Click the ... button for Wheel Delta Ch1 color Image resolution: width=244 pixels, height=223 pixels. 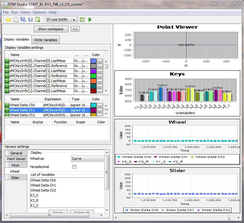click(x=99, y=110)
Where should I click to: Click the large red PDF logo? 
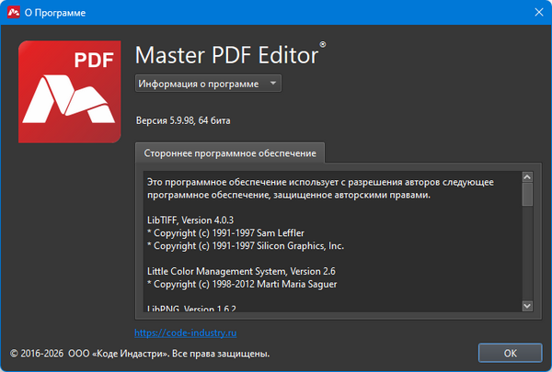click(x=70, y=87)
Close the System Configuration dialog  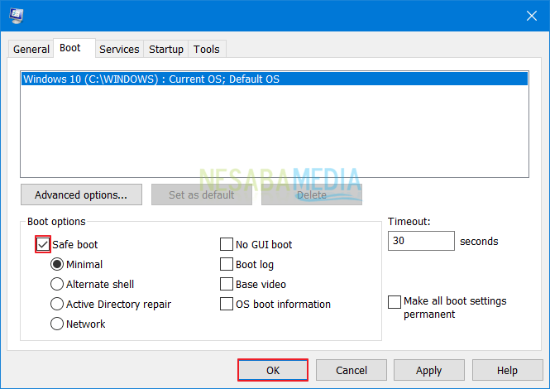(x=530, y=16)
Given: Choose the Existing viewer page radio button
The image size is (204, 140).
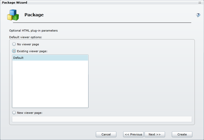Looking at the screenshot, I should point(14,51).
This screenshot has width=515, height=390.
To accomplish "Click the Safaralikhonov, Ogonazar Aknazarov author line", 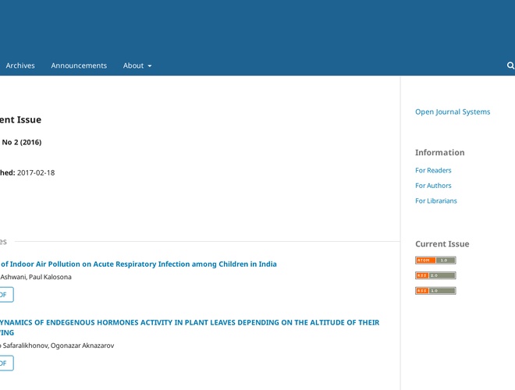I will [x=57, y=346].
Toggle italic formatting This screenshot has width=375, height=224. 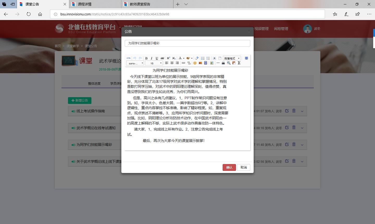(x=152, y=58)
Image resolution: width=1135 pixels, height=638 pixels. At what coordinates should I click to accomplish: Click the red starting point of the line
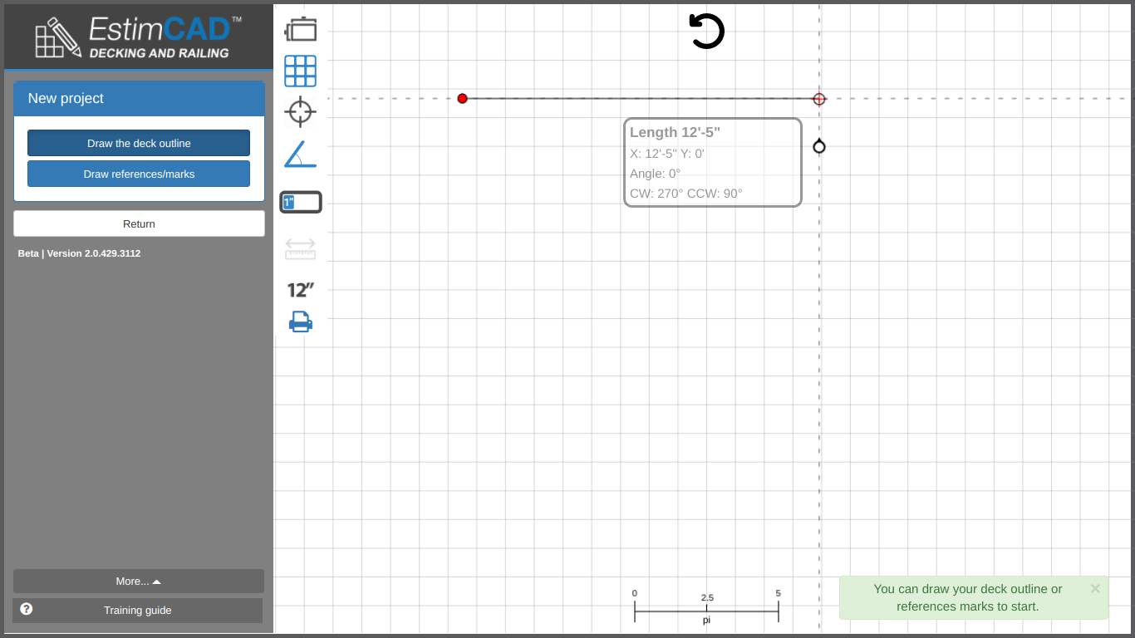tap(463, 99)
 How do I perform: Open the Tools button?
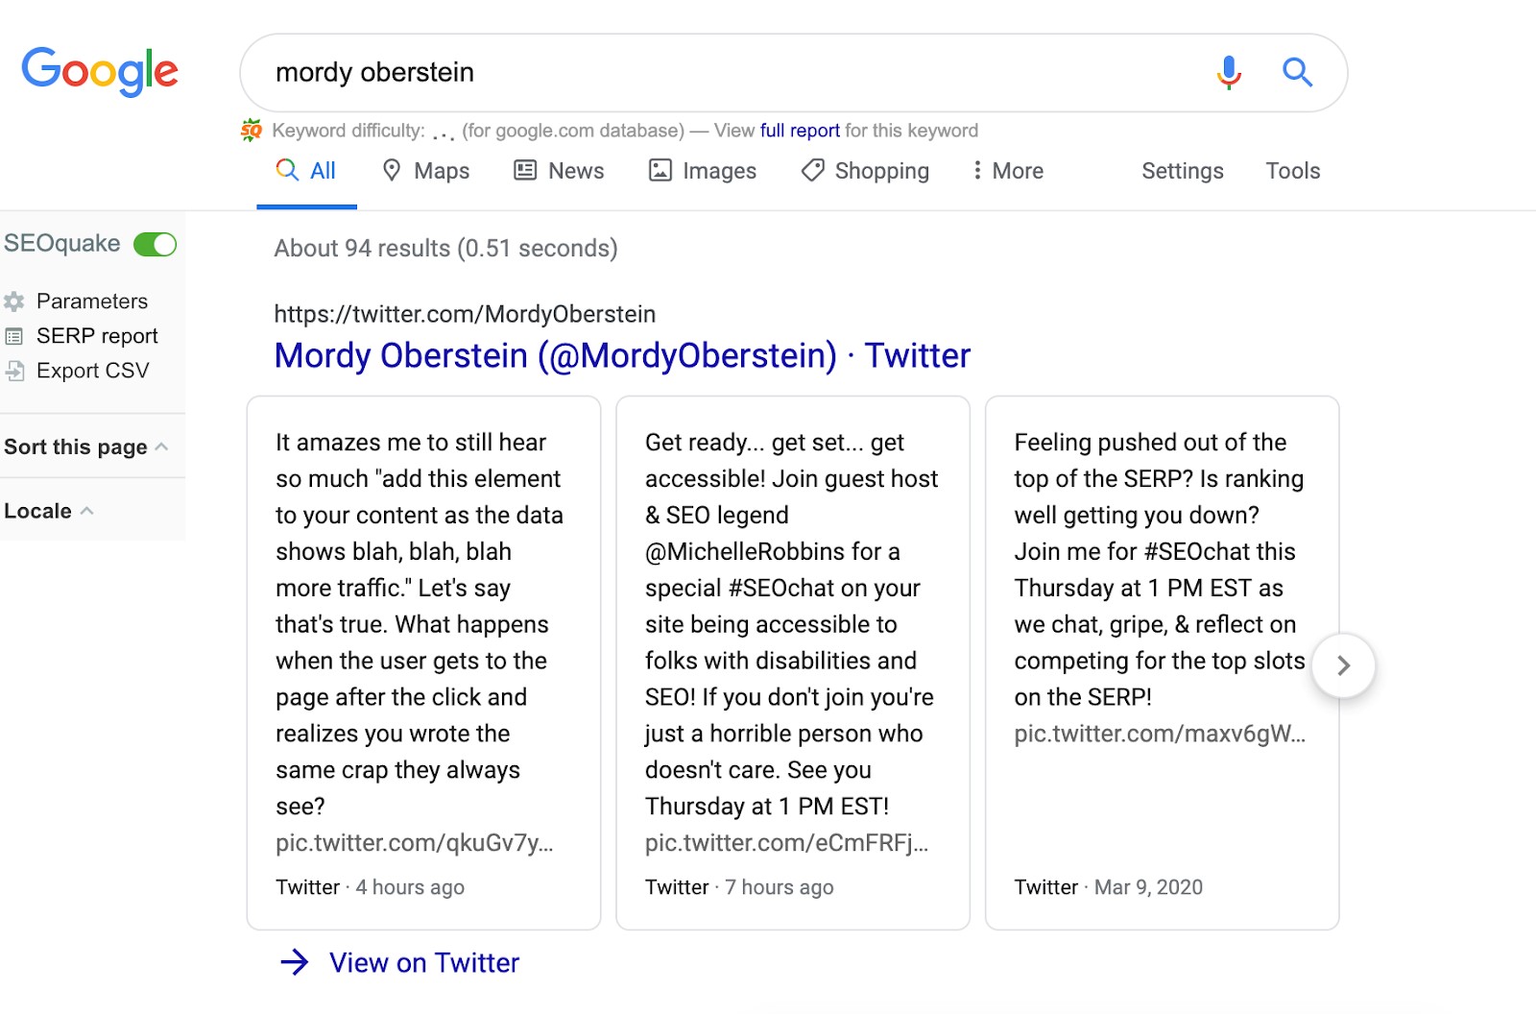pyautogui.click(x=1292, y=171)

-----

EXERCISE DETAILS:
Make an exact copy of the lines above, starting at the line that contains "Image resolution: width=1135" and running through the final line of the entries. Omit the pictures.

RESPONSE TO THIS TASK:
Image resolution: width=1135 pixels, height=638 pixels. At what coordinates should I click to accomplish: Click the red starting point of the line
tap(463, 99)
 How do I perform: Open the Tools button?
pyautogui.click(x=1292, y=171)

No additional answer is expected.